+++ Supplied material

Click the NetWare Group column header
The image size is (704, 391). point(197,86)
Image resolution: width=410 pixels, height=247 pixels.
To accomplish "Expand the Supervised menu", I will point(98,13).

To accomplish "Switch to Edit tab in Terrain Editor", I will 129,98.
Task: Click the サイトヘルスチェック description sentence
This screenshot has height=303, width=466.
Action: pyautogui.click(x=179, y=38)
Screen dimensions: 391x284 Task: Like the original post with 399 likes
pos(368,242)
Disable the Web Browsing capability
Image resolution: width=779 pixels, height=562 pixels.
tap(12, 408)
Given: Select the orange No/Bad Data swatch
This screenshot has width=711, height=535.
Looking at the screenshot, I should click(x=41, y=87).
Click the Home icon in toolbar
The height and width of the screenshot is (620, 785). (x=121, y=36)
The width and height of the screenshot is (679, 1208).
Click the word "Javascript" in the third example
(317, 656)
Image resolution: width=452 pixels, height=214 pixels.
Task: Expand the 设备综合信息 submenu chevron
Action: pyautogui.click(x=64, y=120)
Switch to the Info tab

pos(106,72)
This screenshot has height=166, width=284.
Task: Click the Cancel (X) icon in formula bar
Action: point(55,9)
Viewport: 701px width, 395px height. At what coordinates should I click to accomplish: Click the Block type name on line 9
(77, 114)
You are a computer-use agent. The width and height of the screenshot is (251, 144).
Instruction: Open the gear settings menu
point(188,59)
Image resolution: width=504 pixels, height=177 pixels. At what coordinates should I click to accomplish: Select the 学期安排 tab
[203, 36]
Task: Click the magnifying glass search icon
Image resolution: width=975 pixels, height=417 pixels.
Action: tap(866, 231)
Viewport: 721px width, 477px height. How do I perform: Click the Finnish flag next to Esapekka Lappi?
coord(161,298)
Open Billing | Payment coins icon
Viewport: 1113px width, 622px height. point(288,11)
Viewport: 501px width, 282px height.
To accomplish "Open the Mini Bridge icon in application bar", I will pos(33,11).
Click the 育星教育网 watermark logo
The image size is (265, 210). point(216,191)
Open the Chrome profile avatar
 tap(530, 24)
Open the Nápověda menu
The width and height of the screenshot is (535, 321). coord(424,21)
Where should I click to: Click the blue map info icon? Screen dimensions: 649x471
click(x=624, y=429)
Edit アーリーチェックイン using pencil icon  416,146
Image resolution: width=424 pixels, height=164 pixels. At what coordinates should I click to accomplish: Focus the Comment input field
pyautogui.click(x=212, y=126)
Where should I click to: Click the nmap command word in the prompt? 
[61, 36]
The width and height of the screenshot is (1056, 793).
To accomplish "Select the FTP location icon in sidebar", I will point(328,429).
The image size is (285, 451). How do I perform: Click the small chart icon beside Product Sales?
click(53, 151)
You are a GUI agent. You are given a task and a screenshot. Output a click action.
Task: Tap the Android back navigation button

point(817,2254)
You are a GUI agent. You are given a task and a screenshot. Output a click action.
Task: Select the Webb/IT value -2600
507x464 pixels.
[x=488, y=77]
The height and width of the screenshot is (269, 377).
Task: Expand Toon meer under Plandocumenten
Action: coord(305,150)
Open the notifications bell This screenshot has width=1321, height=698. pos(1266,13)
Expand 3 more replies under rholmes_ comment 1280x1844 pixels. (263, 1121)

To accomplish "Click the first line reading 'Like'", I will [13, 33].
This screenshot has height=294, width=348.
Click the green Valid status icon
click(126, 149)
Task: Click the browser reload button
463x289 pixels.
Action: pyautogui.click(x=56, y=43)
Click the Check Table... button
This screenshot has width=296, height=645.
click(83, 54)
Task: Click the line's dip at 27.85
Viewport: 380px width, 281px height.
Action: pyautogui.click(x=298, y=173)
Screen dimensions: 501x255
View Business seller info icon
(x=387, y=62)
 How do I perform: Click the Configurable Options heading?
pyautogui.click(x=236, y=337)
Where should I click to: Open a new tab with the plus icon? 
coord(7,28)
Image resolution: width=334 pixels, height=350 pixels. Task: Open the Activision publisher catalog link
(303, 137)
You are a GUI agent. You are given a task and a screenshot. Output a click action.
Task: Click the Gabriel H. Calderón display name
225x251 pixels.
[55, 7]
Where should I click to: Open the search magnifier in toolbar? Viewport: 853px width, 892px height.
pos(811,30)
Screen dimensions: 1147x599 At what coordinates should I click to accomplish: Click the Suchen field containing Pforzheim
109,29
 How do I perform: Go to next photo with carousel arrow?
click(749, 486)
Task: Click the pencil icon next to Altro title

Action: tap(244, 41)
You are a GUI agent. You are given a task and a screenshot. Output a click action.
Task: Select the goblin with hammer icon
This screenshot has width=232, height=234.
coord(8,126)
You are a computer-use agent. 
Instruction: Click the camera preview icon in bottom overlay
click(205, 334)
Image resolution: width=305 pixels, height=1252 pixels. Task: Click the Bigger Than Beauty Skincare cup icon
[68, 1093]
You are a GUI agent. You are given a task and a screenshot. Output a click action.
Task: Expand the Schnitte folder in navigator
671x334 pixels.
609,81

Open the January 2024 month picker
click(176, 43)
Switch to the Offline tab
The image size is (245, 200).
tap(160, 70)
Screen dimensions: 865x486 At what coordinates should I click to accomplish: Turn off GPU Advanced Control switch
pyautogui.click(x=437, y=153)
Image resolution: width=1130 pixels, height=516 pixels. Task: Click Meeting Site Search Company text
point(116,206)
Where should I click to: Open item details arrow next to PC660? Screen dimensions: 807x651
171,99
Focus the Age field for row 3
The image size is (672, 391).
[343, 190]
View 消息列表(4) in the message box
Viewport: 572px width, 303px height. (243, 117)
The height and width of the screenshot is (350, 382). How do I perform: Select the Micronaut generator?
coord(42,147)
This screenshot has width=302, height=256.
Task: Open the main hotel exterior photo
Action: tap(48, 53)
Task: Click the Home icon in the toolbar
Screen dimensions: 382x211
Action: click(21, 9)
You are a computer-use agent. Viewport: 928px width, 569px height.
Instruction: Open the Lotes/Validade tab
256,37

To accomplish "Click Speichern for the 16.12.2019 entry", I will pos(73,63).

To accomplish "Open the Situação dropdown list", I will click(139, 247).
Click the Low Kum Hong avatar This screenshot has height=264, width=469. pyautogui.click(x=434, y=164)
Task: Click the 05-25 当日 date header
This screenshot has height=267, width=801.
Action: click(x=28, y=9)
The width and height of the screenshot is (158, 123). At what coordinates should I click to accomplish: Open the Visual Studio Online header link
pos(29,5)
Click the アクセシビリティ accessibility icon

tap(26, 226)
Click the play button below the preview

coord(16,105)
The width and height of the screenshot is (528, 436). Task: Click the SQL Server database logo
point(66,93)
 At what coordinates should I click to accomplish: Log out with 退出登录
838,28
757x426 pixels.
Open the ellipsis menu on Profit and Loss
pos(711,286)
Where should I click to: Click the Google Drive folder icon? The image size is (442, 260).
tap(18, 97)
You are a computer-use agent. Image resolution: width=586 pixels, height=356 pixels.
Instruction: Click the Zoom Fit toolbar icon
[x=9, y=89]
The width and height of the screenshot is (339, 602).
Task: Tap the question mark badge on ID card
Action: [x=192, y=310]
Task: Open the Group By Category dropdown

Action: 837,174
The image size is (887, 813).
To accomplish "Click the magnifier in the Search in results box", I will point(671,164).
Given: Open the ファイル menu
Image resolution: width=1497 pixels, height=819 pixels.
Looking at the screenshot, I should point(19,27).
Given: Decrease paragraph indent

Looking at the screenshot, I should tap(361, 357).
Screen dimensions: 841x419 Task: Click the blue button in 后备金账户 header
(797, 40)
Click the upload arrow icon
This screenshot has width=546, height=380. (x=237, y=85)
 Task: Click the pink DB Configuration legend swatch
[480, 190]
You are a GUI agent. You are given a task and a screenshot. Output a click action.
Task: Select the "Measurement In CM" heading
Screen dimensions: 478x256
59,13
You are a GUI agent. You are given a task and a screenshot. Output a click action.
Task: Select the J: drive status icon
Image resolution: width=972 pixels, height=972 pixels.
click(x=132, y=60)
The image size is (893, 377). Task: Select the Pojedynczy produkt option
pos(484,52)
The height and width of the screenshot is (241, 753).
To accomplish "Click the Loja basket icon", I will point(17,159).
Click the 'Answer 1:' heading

++++++

* _What the task asks_: When you retype the data above, start at its first line, stop after the line containing "The width and height of the screenshot is (679, 1208).", and leave out everything else.

* _Solution to this problem_:
Click the NetWare Group column header
The image size is (704, 391). point(197,86)
Image resolution: width=410 pixels, height=247 pixels.
To accomplish "Expand the Supervised menu", I will point(98,13).

To accomplish "Switch to Edit tab in Terrain Editor", I will 129,98.
Task: Click the サイトヘルスチェック description sentence
This screenshot has height=303, width=466.
Action: pyautogui.click(x=179, y=38)
Screen dimensions: 391x284 Task: Like the original post with 399 likes
pos(368,242)
Disable the Web Browsing capability
Image resolution: width=779 pixels, height=562 pixels.
tap(12, 408)
Given: Select the orange No/Bad Data swatch
This screenshot has width=711, height=535.
Looking at the screenshot, I should click(x=41, y=87).
Click the Home icon in toolbar
The height and width of the screenshot is (620, 785). (x=121, y=36)
The width and height of the screenshot is (679, 1208).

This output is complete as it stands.